## KUTIPAN DOKUMEN

Kejeniusan
Albert Einstein terus menarik minat ilmuwan, bahkan bertahun-tahun
setelah kematiannya. Penelitian terbaru berhasil menguak penyebabnya,
dan ini dimungkinkan karena 'kebandelan' Thomas Harvey, seorang dokter
di rumah sakit tempat Einstein meninggal.
Catatan
National Public Radio (NPR), sebuah organisasi media Amerika Serikat,
menyebutkan saat Einstein meninggal pada 1955 otaknya telah dikeluarkan
oleh Thomas Harvey. Sangat mungkin bahwa Harvey tidak pernah mendapat
izin untuk mengeluarkan otak sang jenius itu.
Tetapi penulis
Brian Burrell dalam "Postcards from the Brain Museum" mengatakan dokter
tersebut mendapat persetujuan dari anak Einstein. Harvey mengatakan
bahwa ia bermaksud untuk mempelajari otak Einstein. Atau setidaknya,
Harvey akan berupaya menemukan ilmuwan lain untuk melakukannya.

## ENTRI HASIL EKSTRAKSI
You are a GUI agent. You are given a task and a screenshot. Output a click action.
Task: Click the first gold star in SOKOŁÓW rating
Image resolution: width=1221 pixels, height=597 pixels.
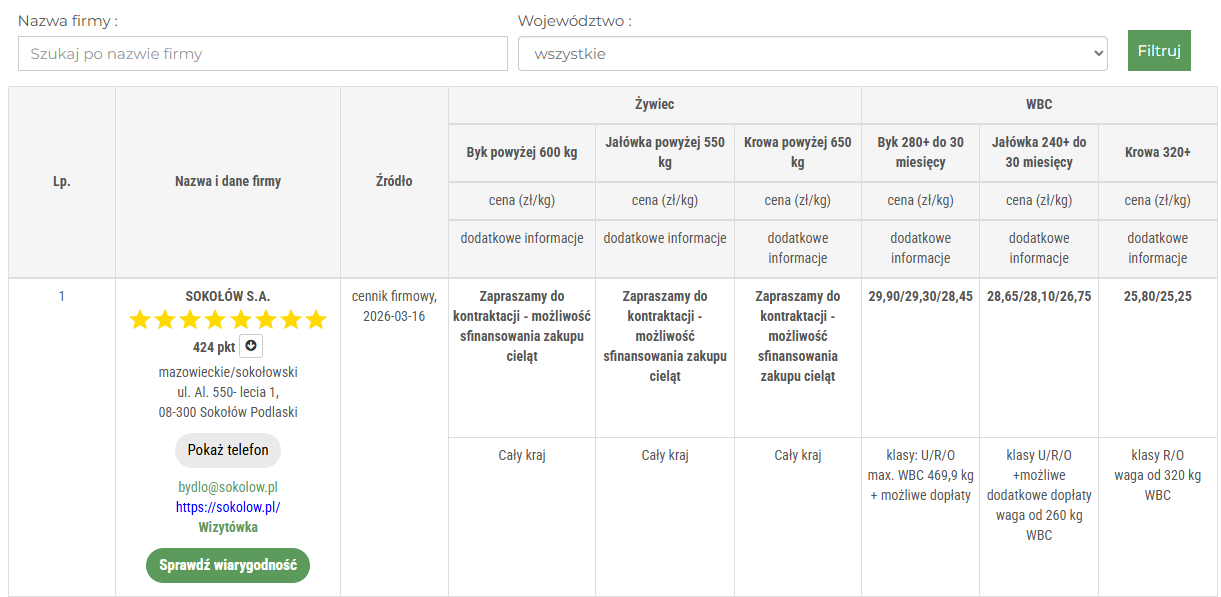140,320
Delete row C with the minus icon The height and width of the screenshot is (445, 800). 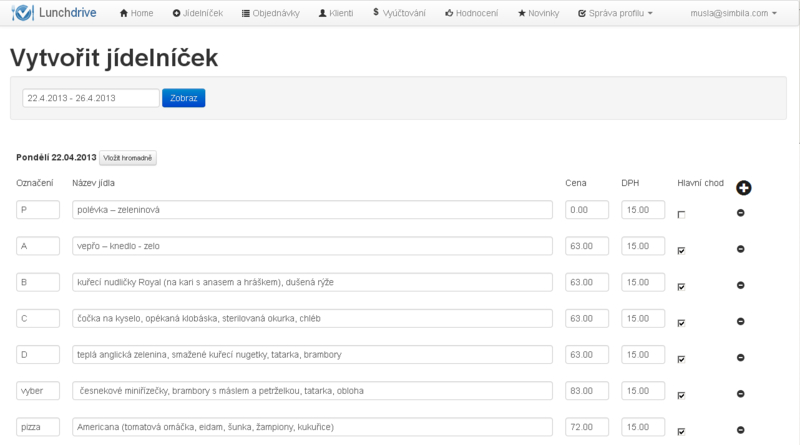pyautogui.click(x=741, y=321)
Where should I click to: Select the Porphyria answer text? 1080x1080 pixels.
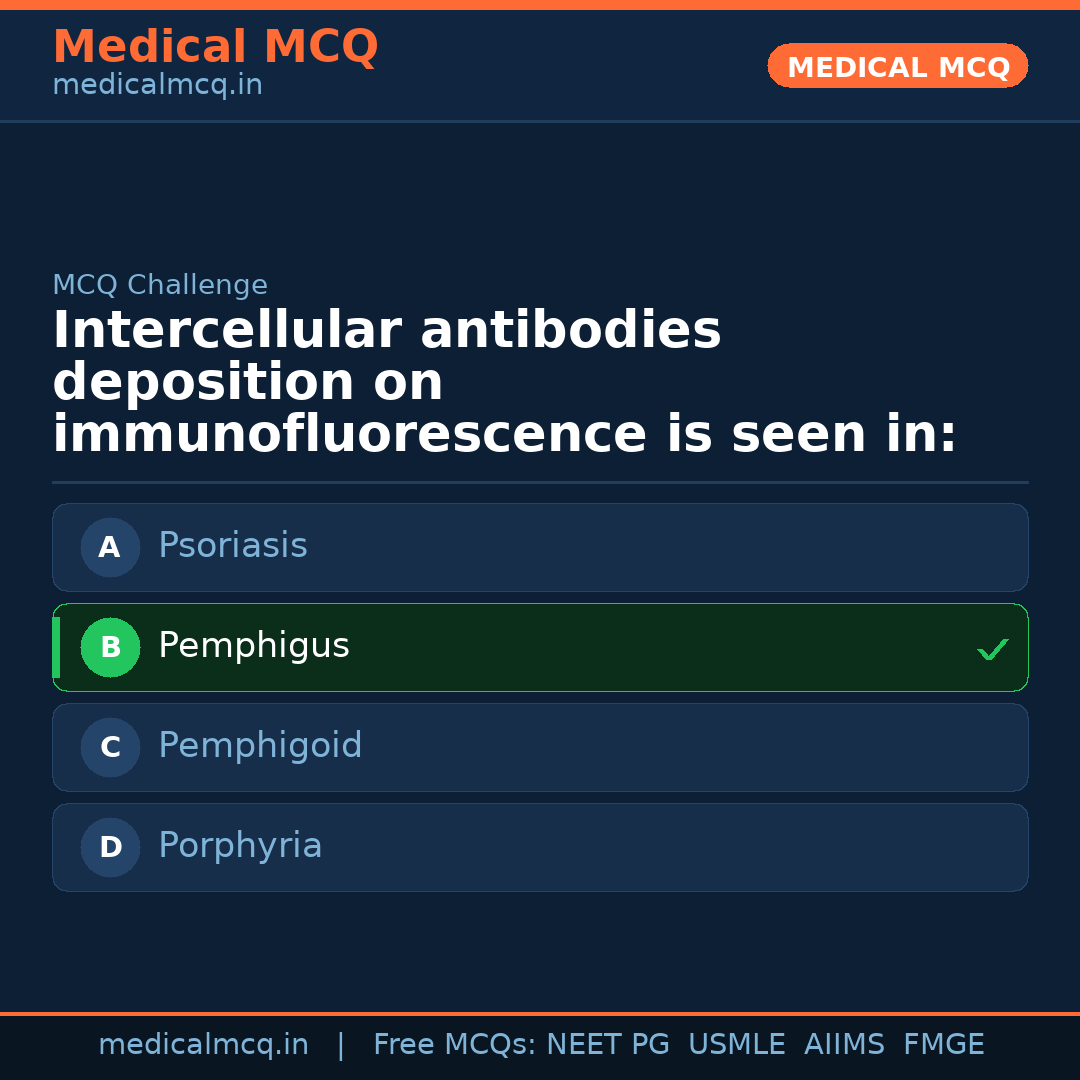(240, 846)
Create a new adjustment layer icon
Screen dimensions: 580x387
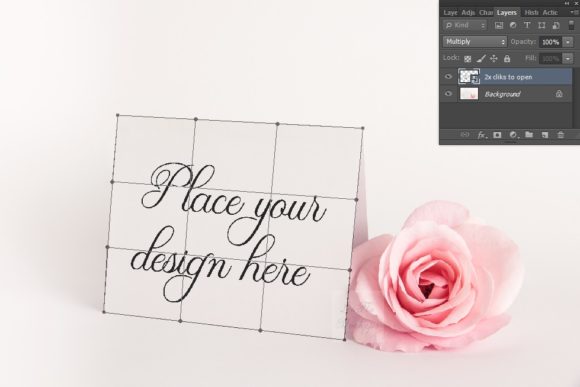pyautogui.click(x=513, y=135)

## TUGAS YANG DIKERJAKAN
Tulis ulang bagian teks tentang otak Einstein, mulai dari "Tetapi penulis" dan terus sampai "lain untuk melakukannya.". Ganti "penulis" dengan "pengarang".

## JAWABAN LATIHAN
Tetapi pengarang
Brian Burrell dalam "Postcards from the Brain Museum" mengatakan dokter
tersebut mendapat persetujuan dari anak Einstein. Harvey mengatakan
bahwa ia bermaksud untuk mempelajari otak Einstein. Atau setidaknya,
Harvey akan berupaya menemukan ilmuwan lain untuk melakukannya.